Unutulmayan bayram namazı!
Türkistan’da bundan sekiz yıl önce kurban bayramı solukları buza çeviren mart sabahına denk gelmişti. O güne kadar ılık, sıcak ve güneşli devam eden hava aniden sulusepken karakterli soğuk bir güne yerini terk etmişti. O sabah, diğer günlere göre daha erken başlamıştı. Biz hem heyecanlı hem de ata topraklarındaki kılacağımız ilk bayram namazı için hazırlıklıydık. Camiye ulaştığımızda Türkistan valisi konuşmasını henüz bitirmiş namaz başlamıştı.
Türkistan’daki camide o gün kılınan bayram namazının cemaati ve ortaya çıkardıkları görüntü görülmeye değerdi. Orada bayram namazı için toplanan cemaat yıllarca Tanrı’yla savaşan bir rejim altında yaşamışlardı. Ulu Türkistan’da din ve dini değerler yıllarca aşağılanmış ve reddedilmişti. Mabetler ya yıkılmış ya kapatılmış ya da terk edilmişti.
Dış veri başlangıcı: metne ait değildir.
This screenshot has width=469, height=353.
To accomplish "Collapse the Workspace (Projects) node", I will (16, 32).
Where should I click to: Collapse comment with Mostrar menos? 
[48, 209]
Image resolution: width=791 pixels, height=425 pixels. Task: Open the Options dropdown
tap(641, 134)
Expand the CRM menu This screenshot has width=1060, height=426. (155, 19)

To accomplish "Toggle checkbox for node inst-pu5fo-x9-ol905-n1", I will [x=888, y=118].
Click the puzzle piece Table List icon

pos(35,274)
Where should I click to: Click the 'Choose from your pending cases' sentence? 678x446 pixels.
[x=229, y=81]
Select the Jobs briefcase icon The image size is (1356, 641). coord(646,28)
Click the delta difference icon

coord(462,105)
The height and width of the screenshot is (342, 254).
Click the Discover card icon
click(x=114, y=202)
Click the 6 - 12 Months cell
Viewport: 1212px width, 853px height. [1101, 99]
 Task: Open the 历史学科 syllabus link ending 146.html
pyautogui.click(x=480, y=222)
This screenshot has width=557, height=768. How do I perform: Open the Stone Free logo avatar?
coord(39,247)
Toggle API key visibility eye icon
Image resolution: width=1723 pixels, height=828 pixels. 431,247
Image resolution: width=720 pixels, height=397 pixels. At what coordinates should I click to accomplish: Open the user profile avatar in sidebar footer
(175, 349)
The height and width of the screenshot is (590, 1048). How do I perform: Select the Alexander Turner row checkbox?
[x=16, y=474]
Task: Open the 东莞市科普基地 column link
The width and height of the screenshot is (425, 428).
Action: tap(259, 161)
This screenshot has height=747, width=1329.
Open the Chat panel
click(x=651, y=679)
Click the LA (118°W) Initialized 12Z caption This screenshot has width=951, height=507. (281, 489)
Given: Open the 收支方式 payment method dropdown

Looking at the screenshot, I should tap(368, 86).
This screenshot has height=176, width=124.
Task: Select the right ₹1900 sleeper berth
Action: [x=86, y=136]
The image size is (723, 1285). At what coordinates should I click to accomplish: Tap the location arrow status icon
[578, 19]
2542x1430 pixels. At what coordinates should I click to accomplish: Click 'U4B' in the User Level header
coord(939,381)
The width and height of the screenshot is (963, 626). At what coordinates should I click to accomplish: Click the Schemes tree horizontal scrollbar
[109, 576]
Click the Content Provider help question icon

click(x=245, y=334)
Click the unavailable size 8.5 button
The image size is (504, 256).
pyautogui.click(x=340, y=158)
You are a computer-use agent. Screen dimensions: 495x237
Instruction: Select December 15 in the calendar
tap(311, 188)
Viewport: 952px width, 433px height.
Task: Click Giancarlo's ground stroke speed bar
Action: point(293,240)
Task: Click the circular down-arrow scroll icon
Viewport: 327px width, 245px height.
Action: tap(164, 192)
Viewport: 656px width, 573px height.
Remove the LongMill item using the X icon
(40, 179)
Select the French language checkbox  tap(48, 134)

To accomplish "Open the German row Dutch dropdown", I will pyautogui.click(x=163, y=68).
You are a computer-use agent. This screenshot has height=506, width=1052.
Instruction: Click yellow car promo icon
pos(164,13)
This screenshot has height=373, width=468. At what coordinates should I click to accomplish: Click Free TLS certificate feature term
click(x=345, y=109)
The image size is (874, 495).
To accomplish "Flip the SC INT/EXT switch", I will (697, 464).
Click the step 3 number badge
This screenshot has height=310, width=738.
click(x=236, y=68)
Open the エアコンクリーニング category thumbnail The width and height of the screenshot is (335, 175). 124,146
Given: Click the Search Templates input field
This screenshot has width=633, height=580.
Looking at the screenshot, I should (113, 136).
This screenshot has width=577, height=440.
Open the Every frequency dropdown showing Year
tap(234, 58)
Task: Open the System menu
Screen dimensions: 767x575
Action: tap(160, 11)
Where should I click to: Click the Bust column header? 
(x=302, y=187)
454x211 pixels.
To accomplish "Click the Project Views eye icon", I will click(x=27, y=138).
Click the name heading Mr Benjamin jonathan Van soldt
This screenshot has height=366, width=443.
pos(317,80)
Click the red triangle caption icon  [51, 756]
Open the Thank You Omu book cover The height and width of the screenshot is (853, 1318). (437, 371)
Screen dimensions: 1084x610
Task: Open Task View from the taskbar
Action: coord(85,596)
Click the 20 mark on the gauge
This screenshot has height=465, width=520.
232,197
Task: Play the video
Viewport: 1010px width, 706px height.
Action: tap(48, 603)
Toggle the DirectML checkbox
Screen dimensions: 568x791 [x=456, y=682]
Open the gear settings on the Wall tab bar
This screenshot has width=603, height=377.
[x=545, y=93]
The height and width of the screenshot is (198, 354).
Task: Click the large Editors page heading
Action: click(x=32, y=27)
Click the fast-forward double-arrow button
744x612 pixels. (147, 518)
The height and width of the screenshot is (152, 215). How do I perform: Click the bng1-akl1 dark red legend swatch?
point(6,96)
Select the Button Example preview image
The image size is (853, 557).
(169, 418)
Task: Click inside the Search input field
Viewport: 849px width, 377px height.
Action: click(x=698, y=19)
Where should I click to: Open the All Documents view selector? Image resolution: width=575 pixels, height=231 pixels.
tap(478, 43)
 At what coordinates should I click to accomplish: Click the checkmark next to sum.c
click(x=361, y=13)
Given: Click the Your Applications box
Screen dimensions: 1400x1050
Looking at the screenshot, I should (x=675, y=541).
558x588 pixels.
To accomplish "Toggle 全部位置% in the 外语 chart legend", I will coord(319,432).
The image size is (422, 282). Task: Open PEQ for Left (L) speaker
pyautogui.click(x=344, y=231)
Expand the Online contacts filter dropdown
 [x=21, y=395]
Dindarlar yok edilmiş. Din adamları “halk kâfiri” diye kurşuna dizilmiş ya da sürgüne gönderilmişti. Türkistan’da bayram namazını kılanlar mahşerden çıkmış bir halkın çocuklarıydı!
Cemaat, dar gelen cami avlusundan taşmış, cami avlusuna bitişik olan yolu doldurmuş ve Türkistan-Çimkent karayolunun üzerindeki asfalt insan seli yüzünden kapatılmıştı.
İnsanlar, camide yer bulamayacaklarını bildikleri için koltuklarının altına seccadelerini almışlar, kar ile yağmurun ıslaklığından korunmak için de seccadelerinin altına naylon altlıklarını sermişlerdi. Bizim yanımızda seccade vardı, fakat yağmurluk yoktu. Namaz henüz başladığından yolun üstüne binlerce insanın yaptığı gibi biz de seccadeyi serip namaza durduk. Camiden başlayıp önce avluya, daha sonra da yola kadar uzanan dualarla namaz kılıyorduk.
Bu kar tanelerinin yüzümüzü yaladığı, üzerine secde ettiğimiz çakıl taşlarının alnımızı ıslattığı ve dizlerimizin yarıya kadar sular içinde kaldığı bir ortamda kıldığımız ilk namazdı. İlk kez bir namaz sırasında secdeye vardığımızda dizlerimiz ve kollarımız yarıya kadar ıslanmıştı. Secdeye duran herkes aynı durumdaydı.
Sonuçta ıslak çakıl taşlarının ve yağmur dolu küçücük gölcüklerin yanı başına seccadesini serip büyük bir huşu içinde ibadetini tamamlayan yerli halk mezarlığa gitmek üzere süratle seccadelerini topladılar. Namaz kılan binlerce kişilik kitlenin tamamına yakınının akın akın mezarlığa yönelmesi görülmeye değerdi. Mezarlar, geçmişle geleceğin kesiştiği ara istasyonlardı. İslam Dünyası’nın başka yerlerinde de mezarlar bir gün önceden ziyaret edilir. Mezarların üzerindeki bitkiler sulanır, toprak tazelenir, mezar taşları okşanır ve dualar okunur. Türkistan’da bayram namazı ile mezarlık ziyareti birbirini tamamlayan bir bütündü.
Yakınlarının mezarlarının başında çömelip kendi geleceğini atalarının geçmişiyle özdeşleştirenler birbirine karışmış hep birlikte dua ediyorlardı. Mezarlık, malzemesi insan olan büyük bir tablo gibi görünüyordu. Bu tablonun şu veya bu köşesinde toprak ve türbe biçimindeki mezar taşlarının dışında her yeri insanlar doldurmuştu. Belki de bayram namazından sonra mezarların ziyaret edilebilmesi için mezarlık namaz kılınan mescide yakın bir yere yapılmıştı.
Bütün bayram namazları, binlerce yüreği bir araya toplaması ve aynı hedefe yöneltmesi bakımından anlamlıdır. Ancak Türkistan’da o gün kıldığımız bayram namazı bir başkaydı. Bunu anlamak için o duyguyu tatmak gerek. Bunu da uzaktan değil yakından görmek gerek, aslına bakarsanız görmek de yetmiyor yaşamak gerek.